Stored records
►
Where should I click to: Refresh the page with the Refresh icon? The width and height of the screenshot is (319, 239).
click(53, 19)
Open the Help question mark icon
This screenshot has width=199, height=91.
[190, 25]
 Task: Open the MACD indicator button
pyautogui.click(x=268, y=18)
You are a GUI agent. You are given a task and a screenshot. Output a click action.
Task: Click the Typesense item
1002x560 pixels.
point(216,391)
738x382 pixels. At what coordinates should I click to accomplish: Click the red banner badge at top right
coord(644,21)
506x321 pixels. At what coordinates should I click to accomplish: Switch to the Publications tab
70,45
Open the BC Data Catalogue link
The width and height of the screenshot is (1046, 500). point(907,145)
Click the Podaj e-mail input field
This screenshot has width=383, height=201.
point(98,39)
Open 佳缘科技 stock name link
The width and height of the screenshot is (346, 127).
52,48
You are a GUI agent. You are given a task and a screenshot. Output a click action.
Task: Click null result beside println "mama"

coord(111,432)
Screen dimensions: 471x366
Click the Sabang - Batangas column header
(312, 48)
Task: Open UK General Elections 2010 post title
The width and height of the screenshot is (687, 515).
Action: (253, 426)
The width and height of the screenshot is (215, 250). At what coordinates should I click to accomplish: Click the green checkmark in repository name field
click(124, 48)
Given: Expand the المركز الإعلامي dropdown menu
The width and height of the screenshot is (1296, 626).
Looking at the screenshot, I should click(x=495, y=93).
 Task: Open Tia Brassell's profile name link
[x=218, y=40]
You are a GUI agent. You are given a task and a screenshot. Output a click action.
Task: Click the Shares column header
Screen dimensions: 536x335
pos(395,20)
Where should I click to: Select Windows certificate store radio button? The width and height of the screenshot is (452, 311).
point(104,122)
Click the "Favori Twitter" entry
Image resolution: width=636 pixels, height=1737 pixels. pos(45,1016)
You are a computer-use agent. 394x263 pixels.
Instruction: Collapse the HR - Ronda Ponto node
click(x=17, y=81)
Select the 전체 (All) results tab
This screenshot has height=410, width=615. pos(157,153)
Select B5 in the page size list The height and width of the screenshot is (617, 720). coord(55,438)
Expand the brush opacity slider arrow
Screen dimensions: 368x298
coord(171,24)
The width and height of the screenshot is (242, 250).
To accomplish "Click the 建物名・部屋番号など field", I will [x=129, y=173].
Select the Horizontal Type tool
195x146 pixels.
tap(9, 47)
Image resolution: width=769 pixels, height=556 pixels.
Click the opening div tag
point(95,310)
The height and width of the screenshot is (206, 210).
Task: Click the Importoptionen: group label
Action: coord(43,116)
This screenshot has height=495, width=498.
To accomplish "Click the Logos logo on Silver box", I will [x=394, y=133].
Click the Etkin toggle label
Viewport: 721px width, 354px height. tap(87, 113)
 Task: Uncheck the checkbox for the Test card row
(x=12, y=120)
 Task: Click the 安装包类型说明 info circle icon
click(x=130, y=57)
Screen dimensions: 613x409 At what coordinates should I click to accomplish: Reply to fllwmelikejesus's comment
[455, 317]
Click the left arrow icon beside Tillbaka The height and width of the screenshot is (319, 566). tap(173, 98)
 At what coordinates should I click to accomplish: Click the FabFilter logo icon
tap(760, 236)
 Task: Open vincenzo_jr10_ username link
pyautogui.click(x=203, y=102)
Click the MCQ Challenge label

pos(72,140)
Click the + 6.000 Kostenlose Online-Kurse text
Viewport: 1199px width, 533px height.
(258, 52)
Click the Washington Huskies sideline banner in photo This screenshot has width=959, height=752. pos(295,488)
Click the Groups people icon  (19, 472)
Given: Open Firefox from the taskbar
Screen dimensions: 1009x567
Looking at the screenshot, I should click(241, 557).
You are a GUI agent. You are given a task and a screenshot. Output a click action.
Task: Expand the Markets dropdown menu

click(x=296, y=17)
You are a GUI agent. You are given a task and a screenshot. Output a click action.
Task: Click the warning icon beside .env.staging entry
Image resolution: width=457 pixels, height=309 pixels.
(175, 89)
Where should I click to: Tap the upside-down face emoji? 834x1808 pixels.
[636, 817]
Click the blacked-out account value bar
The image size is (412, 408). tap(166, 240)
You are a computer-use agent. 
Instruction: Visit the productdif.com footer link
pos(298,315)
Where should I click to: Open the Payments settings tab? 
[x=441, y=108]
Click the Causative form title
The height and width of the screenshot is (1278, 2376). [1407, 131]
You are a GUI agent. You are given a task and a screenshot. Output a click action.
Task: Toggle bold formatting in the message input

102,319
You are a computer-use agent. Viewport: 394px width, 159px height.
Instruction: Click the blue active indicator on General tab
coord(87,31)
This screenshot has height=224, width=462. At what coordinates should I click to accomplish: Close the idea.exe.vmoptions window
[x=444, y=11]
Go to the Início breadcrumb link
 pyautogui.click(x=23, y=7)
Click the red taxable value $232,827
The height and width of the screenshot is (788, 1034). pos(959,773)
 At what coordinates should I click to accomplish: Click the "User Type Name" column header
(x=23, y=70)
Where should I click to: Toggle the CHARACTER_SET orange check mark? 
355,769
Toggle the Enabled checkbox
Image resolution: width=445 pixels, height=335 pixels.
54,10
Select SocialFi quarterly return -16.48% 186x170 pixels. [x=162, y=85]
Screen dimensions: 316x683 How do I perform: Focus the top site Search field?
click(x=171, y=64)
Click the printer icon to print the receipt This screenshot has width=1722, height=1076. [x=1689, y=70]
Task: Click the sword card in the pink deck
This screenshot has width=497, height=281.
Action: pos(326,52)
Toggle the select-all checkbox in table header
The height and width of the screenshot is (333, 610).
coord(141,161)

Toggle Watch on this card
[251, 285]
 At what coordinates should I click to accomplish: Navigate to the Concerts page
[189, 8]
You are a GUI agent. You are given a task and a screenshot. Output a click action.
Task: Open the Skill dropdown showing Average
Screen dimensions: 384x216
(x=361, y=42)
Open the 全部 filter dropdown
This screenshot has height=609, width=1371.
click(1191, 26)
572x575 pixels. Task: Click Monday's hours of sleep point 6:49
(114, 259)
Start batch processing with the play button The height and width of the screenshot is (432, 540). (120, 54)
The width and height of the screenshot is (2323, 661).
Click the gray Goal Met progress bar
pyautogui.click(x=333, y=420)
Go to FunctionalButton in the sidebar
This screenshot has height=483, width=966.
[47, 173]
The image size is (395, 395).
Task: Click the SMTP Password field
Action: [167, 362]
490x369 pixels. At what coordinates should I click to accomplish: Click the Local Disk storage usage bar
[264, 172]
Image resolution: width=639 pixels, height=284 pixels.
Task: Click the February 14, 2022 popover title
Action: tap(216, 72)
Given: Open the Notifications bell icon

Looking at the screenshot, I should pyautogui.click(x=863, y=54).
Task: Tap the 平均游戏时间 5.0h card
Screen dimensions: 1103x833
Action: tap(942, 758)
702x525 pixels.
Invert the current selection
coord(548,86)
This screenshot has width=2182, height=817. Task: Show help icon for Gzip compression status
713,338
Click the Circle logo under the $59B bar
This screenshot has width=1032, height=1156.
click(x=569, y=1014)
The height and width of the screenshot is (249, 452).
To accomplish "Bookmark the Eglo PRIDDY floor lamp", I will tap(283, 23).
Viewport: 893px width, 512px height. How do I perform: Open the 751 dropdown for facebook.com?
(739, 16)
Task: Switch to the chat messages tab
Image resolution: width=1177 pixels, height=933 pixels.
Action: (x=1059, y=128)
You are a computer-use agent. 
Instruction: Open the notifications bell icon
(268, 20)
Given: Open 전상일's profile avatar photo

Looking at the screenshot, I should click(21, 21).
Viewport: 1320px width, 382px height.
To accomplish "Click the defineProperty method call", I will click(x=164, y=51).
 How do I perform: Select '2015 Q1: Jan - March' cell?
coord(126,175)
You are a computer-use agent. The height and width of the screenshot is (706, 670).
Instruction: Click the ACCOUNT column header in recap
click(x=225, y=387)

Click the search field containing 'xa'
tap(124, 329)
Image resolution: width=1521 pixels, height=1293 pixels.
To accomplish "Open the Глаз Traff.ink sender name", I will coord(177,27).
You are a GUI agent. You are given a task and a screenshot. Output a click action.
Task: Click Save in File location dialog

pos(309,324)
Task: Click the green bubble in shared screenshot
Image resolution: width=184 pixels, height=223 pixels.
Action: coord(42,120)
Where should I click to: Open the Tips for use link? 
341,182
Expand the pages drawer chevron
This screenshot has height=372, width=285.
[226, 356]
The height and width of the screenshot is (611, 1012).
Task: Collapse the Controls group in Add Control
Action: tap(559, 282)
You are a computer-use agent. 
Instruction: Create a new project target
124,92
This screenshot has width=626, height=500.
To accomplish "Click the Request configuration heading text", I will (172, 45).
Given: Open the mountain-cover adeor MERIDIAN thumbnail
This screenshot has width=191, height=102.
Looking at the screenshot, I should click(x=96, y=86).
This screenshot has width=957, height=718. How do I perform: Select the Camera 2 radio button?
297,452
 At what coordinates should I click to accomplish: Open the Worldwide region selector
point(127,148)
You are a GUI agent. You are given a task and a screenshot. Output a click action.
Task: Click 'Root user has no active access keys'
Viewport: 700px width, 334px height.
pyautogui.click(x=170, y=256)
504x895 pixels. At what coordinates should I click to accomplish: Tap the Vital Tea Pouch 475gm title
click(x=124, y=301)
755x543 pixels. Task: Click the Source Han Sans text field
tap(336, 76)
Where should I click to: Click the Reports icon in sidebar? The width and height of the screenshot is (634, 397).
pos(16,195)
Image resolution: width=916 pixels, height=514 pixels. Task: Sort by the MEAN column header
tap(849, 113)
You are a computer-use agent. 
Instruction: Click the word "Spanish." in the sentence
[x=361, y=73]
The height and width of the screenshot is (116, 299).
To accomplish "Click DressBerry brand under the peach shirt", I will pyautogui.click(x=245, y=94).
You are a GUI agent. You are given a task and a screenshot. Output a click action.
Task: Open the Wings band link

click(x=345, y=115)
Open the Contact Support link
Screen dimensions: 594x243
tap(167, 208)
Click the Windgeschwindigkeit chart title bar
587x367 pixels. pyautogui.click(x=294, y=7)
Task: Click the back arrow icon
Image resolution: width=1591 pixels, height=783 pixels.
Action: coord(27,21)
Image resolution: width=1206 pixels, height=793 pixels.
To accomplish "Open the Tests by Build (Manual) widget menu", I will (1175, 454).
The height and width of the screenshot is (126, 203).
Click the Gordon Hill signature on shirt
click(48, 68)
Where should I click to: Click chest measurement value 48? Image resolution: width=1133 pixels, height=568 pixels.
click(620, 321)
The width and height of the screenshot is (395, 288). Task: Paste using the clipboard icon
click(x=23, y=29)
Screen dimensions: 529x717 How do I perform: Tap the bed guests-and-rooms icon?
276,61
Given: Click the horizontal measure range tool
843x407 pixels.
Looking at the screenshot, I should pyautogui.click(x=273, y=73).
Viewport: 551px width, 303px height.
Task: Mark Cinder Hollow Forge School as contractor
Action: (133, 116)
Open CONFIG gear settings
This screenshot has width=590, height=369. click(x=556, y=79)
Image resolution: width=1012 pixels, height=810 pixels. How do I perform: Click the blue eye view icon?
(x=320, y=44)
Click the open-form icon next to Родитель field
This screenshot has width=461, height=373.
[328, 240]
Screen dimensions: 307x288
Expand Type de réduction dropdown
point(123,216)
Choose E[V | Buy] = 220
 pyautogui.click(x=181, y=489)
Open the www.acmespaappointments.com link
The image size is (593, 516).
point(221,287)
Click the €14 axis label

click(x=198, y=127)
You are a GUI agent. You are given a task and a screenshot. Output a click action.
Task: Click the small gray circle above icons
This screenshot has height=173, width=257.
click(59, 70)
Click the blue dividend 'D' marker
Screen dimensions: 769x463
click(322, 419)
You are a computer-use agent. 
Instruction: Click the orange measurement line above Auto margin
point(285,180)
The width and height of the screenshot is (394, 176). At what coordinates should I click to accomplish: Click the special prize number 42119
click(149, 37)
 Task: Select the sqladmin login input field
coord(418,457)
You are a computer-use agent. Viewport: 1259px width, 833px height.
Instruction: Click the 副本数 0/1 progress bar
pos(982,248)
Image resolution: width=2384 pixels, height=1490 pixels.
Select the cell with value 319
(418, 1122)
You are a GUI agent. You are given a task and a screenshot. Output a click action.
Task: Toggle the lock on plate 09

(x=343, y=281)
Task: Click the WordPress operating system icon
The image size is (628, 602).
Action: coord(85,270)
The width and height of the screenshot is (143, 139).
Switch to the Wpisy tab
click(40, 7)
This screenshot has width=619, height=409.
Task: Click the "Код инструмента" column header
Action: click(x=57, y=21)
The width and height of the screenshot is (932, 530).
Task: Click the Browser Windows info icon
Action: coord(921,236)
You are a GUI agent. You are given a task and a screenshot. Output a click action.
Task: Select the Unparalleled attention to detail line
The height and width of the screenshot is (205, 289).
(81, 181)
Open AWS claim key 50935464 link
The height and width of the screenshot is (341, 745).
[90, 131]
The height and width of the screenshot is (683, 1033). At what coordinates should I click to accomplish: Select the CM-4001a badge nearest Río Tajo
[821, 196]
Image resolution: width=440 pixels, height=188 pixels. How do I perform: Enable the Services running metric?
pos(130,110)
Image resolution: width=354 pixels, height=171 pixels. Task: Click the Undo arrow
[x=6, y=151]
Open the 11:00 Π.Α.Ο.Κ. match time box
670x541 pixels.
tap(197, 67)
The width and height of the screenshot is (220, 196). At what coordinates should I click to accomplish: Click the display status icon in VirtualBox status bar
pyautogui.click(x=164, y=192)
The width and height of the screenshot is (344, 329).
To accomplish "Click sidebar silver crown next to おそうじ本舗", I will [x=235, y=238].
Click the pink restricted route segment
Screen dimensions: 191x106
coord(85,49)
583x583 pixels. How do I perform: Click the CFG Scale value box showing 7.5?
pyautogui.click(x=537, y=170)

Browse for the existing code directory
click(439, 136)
◄
About this exercise - Nothing but the lines from the one containing "The height and width of the screenshot is (205, 289)." through the end of the entries belongs in the answer; repeat them exactly.

Task solution -
The height and width of the screenshot is (205, 289).
(81, 181)
Open AWS claim key 50935464 link
The height and width of the screenshot is (341, 745).
[90, 131]
The height and width of the screenshot is (683, 1033). At what coordinates should I click to accomplish: Select the CM-4001a badge nearest Río Tajo
[821, 196]
Image resolution: width=440 pixels, height=188 pixels. How do I perform: Enable the Services running metric?
pos(130,110)
Image resolution: width=354 pixels, height=171 pixels. Task: Click the Undo arrow
[x=6, y=151]
Open the 11:00 Π.Α.Ο.Κ. match time box
670x541 pixels.
tap(197, 67)
The width and height of the screenshot is (220, 196). At what coordinates should I click to accomplish: Click the display status icon in VirtualBox status bar
pyautogui.click(x=164, y=192)
The width and height of the screenshot is (344, 329).
To accomplish "Click sidebar silver crown next to おそうじ本舗", I will [x=235, y=238].
Click the pink restricted route segment
Screen dimensions: 191x106
coord(85,49)
583x583 pixels. How do I perform: Click the CFG Scale value box showing 7.5?
pyautogui.click(x=537, y=170)

Browse for the existing code directory
click(439, 136)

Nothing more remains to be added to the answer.